Stored data
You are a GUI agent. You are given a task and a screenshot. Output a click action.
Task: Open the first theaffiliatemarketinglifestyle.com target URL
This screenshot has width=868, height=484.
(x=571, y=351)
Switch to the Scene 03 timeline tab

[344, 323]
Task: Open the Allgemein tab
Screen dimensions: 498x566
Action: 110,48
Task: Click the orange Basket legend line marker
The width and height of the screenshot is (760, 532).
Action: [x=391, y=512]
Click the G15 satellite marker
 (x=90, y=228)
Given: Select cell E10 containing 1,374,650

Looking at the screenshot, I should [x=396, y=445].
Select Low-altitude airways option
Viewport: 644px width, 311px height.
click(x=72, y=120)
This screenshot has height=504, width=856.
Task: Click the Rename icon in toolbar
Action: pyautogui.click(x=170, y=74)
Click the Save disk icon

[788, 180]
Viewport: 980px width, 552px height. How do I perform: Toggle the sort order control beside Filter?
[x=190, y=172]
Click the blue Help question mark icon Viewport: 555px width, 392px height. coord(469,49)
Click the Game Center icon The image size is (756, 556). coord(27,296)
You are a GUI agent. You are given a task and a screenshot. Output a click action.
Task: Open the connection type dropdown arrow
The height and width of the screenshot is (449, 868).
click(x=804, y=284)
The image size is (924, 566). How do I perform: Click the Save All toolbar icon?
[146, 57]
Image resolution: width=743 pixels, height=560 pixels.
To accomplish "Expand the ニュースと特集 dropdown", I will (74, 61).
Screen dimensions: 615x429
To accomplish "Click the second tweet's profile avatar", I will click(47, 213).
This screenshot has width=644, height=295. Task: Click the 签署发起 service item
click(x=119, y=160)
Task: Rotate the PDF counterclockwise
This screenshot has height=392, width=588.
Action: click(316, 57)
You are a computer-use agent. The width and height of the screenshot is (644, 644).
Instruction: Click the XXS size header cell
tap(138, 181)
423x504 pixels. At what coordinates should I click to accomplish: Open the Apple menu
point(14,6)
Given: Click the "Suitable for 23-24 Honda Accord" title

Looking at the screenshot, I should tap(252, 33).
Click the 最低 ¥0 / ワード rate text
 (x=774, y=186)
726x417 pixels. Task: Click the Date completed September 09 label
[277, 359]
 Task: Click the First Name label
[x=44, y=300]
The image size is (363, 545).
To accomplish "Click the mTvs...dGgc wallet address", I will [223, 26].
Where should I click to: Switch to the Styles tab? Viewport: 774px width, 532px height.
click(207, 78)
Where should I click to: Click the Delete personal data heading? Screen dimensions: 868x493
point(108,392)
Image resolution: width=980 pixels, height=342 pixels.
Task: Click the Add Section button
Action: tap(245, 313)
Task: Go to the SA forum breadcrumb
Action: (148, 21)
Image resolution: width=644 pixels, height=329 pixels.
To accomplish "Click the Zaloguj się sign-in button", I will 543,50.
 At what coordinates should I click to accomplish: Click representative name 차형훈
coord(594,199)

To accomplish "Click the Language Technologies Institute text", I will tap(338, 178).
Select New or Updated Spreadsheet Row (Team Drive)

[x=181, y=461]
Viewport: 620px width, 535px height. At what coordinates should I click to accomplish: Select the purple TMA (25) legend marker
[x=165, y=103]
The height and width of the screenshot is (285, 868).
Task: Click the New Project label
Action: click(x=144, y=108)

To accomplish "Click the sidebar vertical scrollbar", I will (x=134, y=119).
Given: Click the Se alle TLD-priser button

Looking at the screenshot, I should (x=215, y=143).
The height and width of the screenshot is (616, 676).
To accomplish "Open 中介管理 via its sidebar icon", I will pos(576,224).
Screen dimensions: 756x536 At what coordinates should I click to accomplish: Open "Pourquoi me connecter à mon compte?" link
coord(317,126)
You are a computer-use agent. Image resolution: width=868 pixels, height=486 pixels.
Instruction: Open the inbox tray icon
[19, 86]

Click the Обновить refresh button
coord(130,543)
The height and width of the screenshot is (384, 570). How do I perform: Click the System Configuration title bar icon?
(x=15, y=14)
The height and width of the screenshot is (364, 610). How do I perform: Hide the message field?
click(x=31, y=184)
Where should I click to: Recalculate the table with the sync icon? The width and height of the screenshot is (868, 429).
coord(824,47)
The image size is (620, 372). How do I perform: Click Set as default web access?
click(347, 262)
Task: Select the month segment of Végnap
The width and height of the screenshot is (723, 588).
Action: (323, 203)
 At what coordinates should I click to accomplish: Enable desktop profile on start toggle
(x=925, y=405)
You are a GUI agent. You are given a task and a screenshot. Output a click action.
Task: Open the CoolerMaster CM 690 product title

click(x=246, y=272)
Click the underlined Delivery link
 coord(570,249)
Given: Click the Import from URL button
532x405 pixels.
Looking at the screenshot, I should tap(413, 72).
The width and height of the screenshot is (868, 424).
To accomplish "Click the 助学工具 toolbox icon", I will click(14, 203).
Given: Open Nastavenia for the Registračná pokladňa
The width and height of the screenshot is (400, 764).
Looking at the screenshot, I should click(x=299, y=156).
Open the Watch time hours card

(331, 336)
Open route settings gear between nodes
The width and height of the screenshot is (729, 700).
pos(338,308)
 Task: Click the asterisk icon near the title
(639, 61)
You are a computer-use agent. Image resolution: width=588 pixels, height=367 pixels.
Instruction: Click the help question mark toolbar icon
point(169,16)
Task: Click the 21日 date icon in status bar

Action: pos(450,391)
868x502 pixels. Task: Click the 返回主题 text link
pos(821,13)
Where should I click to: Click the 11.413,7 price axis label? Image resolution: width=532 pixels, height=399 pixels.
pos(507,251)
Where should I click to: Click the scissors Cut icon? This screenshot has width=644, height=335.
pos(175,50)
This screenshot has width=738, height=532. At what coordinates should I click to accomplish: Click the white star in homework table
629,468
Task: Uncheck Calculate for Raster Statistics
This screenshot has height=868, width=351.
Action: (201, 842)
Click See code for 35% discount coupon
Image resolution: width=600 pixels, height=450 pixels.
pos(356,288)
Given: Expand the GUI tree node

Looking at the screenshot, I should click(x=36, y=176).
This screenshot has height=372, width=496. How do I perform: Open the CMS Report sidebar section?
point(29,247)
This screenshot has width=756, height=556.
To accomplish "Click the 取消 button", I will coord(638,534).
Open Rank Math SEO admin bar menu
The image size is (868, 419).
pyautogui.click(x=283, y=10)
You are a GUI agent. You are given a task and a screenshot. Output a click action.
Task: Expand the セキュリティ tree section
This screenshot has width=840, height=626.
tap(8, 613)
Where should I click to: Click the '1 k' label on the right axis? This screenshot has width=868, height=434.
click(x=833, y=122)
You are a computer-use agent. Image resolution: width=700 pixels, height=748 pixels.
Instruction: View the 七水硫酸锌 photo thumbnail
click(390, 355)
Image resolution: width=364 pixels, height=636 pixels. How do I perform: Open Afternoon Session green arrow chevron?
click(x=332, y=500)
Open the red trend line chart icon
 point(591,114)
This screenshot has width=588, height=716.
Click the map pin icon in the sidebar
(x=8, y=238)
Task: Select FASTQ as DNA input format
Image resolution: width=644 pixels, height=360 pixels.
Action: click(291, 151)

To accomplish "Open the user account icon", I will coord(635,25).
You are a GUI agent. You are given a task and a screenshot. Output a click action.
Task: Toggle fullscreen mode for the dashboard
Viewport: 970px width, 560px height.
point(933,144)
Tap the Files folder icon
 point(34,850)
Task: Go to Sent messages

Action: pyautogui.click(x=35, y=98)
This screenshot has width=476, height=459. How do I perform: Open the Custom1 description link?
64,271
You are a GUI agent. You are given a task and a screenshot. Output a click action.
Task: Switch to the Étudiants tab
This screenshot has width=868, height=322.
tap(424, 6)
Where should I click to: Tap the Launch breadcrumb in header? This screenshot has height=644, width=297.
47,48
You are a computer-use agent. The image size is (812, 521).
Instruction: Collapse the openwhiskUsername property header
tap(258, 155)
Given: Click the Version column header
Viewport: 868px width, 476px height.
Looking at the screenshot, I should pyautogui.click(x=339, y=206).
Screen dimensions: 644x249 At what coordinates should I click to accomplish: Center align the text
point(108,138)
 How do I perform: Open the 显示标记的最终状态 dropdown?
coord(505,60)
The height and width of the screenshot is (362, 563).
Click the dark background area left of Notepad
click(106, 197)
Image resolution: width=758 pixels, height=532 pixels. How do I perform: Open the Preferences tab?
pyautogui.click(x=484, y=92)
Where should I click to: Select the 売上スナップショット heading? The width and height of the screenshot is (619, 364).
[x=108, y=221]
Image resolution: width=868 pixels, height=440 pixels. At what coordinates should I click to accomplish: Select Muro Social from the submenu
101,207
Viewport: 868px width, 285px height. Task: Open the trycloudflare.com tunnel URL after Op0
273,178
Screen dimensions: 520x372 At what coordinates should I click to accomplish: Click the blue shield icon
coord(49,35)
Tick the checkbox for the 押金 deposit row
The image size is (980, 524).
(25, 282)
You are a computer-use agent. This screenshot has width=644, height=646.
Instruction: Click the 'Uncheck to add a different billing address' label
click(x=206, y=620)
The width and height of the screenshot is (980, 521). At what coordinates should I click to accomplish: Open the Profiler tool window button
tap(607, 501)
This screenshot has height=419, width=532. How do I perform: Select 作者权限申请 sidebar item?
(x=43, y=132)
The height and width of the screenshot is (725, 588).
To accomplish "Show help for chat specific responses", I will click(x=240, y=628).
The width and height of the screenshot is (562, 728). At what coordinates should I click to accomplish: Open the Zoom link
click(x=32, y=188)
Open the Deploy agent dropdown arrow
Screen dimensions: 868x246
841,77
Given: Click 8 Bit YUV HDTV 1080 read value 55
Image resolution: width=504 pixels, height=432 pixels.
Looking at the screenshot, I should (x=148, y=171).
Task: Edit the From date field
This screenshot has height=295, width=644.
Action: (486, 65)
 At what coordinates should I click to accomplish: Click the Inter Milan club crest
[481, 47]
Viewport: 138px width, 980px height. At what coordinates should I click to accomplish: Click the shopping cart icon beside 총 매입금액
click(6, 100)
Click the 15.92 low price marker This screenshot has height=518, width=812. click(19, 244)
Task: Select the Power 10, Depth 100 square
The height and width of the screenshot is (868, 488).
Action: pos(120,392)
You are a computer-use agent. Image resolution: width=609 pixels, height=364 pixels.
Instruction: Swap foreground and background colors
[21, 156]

■ **PROBLEM TO WORK ON**
Of the entries above, repeat exactly the lines from the line with "Task: Click the 21日 date icon in status bar" through the line with "Task: Select FASTQ as DNA input format", both of them included.

■ **YOUR SOLUTION**
Task: Click the 21日 date icon in status bar

Action: pos(450,391)
868x502 pixels. Task: Click the 返回主题 text link
pos(821,13)
Where should I click to: Click the 11.413,7 price axis label? Image resolution: width=532 pixels, height=399 pixels.
pos(507,251)
Where should I click to: Click the scissors Cut icon? This screenshot has width=644, height=335.
pos(175,50)
This screenshot has width=738, height=532. At what coordinates should I click to accomplish: Click the white star in homework table
629,468
Task: Uncheck Calculate for Raster Statistics
This screenshot has height=868, width=351.
Action: (201, 842)
Click See code for 35% discount coupon
Image resolution: width=600 pixels, height=450 pixels.
pos(356,288)
Given: Expand the GUI tree node

Looking at the screenshot, I should click(x=36, y=176).
This screenshot has height=372, width=496. How do I perform: Open the CMS Report sidebar section?
point(29,247)
This screenshot has width=756, height=556.
To accomplish "Click the 取消 button", I will coord(638,534).
Open Rank Math SEO admin bar menu
The image size is (868, 419).
pyautogui.click(x=283, y=10)
You are a GUI agent. You are given a task and a screenshot. Output a click action.
Task: Expand the セキュリティ tree section
This screenshot has width=840, height=626.
tap(8, 613)
Where should I click to: Click the '1 k' label on the right axis? This screenshot has width=868, height=434.
click(x=833, y=122)
You are a computer-use agent. Image resolution: width=700 pixels, height=748 pixels.
Instruction: View the 七水硫酸锌 photo thumbnail
click(390, 355)
Image resolution: width=364 pixels, height=636 pixels. How do I perform: Open Afternoon Session green arrow chevron?
click(x=332, y=500)
Open the red trend line chart icon
 point(591,114)
This screenshot has width=588, height=716.
Click the map pin icon in the sidebar
(x=8, y=238)
Task: Select FASTQ as DNA input format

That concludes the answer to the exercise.